Nouveaux critères d’obtention de bourse: L’avis favorable d’un expert (Tribune libre)

En rapport avec la controverse née des nouvelles mesures relatives à l’attribution des bourses universitaires, nous avons reçu l’avis d’un spécialiste du monde de l’éducation, ayant requis l’anonymat et qui, lui, est favorable aux critères d’âge et de moyenne récemment adoptés par le gouvernement. Lecture.

 

Le débat actuel portant sur les nouveaux critères d’octroi de bourses aux élèves après le baccalauréat met en exergue deux conceptions distinctes.
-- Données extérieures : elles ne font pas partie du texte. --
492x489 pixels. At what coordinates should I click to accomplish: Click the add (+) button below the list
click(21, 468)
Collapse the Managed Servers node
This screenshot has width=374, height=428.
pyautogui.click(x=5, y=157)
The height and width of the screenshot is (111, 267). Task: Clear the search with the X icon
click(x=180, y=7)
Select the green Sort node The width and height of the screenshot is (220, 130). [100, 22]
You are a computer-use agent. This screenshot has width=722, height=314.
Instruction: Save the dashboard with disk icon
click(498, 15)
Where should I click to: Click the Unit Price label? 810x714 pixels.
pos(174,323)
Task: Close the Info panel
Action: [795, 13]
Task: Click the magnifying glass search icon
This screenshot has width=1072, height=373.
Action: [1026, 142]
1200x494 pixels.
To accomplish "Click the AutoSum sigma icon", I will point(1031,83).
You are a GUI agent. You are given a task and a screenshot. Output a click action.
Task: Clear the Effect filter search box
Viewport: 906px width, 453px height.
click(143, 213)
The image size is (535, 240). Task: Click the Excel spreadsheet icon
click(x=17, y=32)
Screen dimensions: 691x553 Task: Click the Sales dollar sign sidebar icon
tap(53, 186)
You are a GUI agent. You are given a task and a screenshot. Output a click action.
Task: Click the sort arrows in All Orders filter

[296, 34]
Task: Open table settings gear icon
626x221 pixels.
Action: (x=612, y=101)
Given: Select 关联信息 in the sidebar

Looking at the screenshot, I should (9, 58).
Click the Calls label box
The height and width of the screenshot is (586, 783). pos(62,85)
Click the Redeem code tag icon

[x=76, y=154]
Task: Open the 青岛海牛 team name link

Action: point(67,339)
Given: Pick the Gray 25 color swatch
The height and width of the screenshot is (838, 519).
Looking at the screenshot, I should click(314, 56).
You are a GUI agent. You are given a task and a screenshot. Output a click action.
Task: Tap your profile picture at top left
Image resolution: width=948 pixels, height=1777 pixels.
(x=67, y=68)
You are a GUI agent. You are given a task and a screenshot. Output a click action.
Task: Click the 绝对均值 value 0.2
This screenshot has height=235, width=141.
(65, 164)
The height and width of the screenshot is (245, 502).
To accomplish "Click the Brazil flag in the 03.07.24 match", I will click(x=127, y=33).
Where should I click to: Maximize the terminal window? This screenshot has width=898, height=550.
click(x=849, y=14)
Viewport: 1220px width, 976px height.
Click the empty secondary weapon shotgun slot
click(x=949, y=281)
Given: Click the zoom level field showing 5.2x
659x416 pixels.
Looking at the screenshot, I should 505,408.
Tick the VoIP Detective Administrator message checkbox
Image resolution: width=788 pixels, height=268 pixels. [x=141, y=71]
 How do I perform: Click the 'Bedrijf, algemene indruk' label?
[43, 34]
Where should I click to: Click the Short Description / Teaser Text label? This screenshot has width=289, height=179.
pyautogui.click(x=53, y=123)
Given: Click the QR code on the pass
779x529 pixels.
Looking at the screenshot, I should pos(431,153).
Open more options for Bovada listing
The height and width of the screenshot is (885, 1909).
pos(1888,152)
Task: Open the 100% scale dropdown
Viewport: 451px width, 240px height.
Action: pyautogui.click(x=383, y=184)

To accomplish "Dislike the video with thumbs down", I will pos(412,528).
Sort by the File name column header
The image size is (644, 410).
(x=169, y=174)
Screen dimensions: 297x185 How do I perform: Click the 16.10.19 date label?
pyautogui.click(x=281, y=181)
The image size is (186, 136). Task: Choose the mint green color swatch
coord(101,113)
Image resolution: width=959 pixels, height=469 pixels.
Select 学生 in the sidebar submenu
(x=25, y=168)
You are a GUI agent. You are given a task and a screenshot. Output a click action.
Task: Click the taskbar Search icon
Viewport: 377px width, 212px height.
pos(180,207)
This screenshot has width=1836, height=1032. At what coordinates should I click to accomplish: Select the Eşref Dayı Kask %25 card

Une conception relevant de la considération strictement pédagogique et intellectuelle de l’éducation; et une autre beaucoup plus sociologique, en vertu de laquelle l’école est une institution faisant partie d’une sorte d’écosystème social qui en conditionne consubstantiellement le vécu, les échecs et les réussites des principaux acteurs que sont les formateurs et les apprenants. Ces deux perceptions, aussi diamétralement opposées qu’elles puissent paraître, sont en réalité complémentaires et donc loin d’être irréconciliables.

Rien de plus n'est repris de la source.